5 Damit ist Hellmunds Behauptung, dass der Tote "unbekannt" sei, natürlich erst einmal fragwürdig. Nach den Informationen, die Hellmund benutzt, war der "Gekreuzigte" die einzige Person, auf die sich der Name beziehen konnte.
Nebenher ist die Behauptung Hellmunds falsch, dass die Überreste mehrerer Gekreuzigter
gefunden wurden. Es war exakt eine Person mit Spuren einer Hinrichtung an einem stauros..
6 Nämlich folgende:
Die Kreuzigung Jesu wird der damals offenbar üblichen Kreuzigungsweise (vgl. für Palästina jetzt auch den Fund von Giv’at ha-Mivtar) an einem Pfahl mit Querbalken, und zwar eher an einer crux commissa (also an einem T-förmigen Kreuz) entsprochen haben. (Exegetisches Wörterbuch zum Neuen Testament, Bd. 3, S. 640)Man beachte das Wort "offenbar", dass die Unsicherheit dieser Meinung andeutet.
7 Samuelsson fügt folgende Information hinzu:
The heel-bone is in fact evidence that contradicts the well-defined traditional view of crucifixion, since the nail was inserted from the side of the heel-bone. The common description of Jesus' nailed feet is that they were nailed to a footrest with one nail from above.Damit ist Hellmunds Behauptung, dass die Fersenknochen eine Kreuzigung belegen ebenfalls falsch. Wir können nicht nur sehen, dass eine Hinrichtung am Pfahl exakt wie in dem archäologischen Fund möglich ist; wir sehen auch, dass der Fund der traditionellen Darstellung der Kreuzigung widerspricht, bei der genau wie von Hellmund gesagt, der Nagel beide Füße von oben nach unten durchbohrt. Wieso er als "Experte" dies übersah, weiß ich auch nicht.
8Das Bild habe ich zufällig in der spanischen Wikipedia gefunden. Es handelt sich um eine Darstellung durch einen mir unbekannten Künstler.

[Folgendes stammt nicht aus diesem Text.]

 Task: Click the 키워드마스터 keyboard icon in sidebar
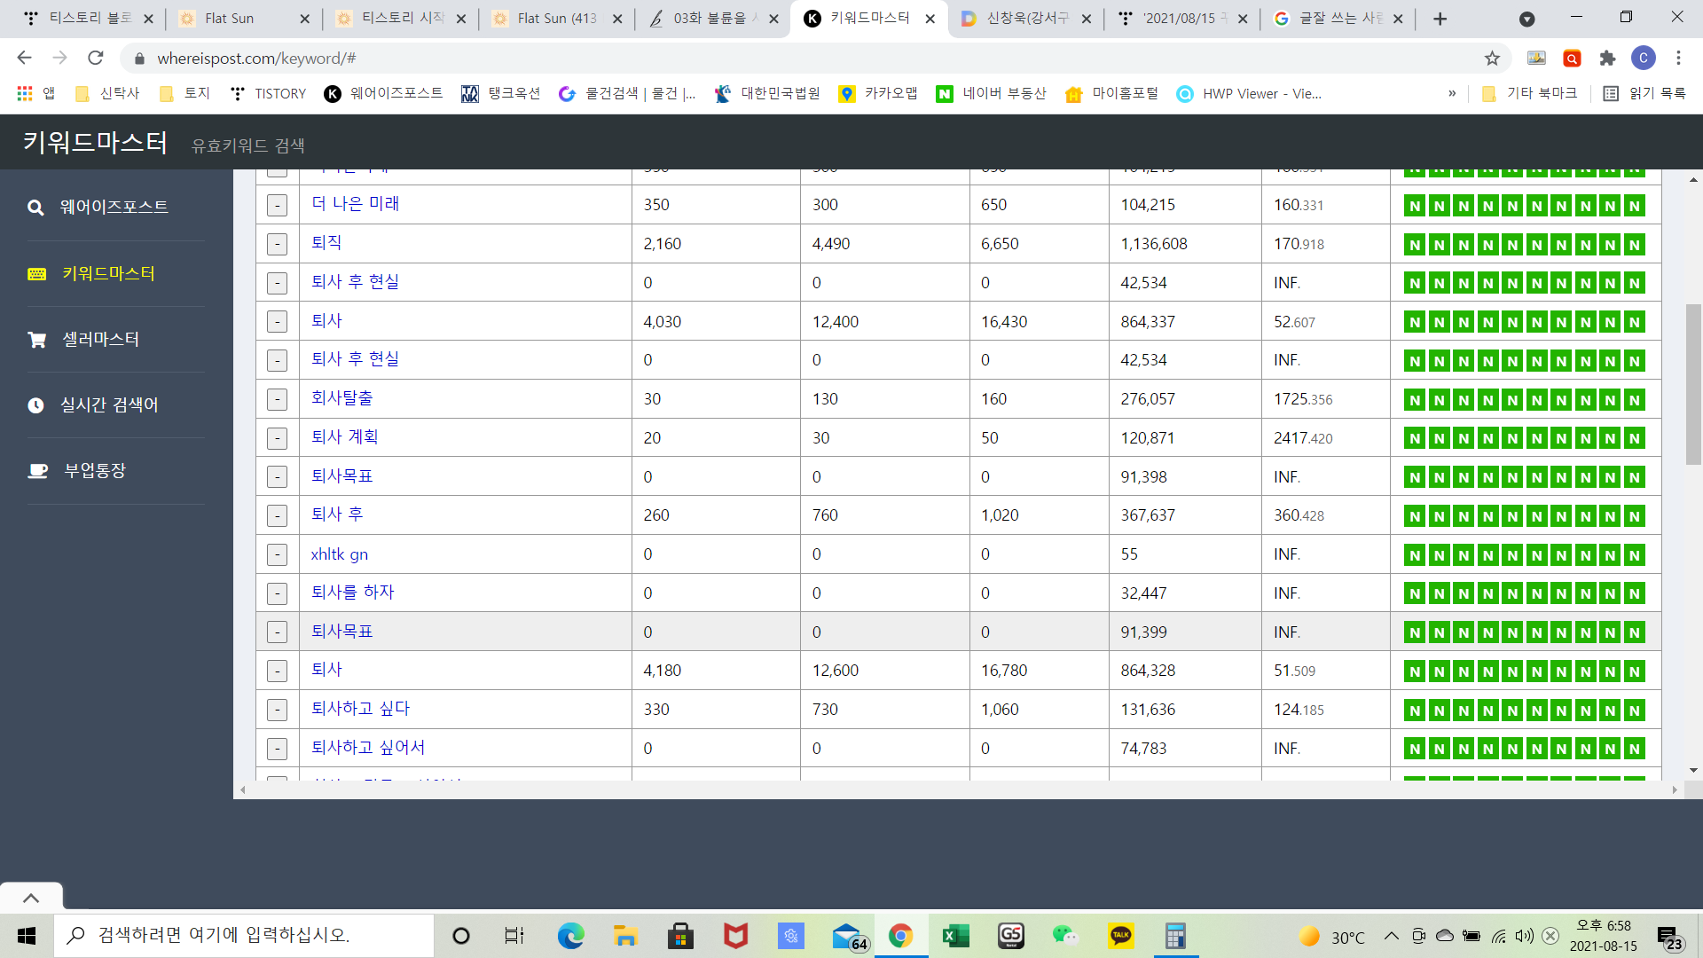[36, 274]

9Erlaubt mir noch einen spekulativen Gedanken: Wie man an den Bildern sehen kann, ist Haas' Rekonstruktion kompatibel mit den Evangelienberichten zu Jesu Tod (Nägel in den Händen/Armen), während die Rekonstruktion von Zias und Sekeles genau in diesem Detail (ausführlich begründet) eine Rekonstruktion bringen, die von den Evangelienberichten abweicht. Es ist durchaus möglich, dass dies eine Ursache dafür ist, dass viele, die das Kreuz als ihr religiöses Symbol nutzen, deswegen Zias nicht wahrnehmen und sich auf die falsche Rekonstruktion von Haas stützen.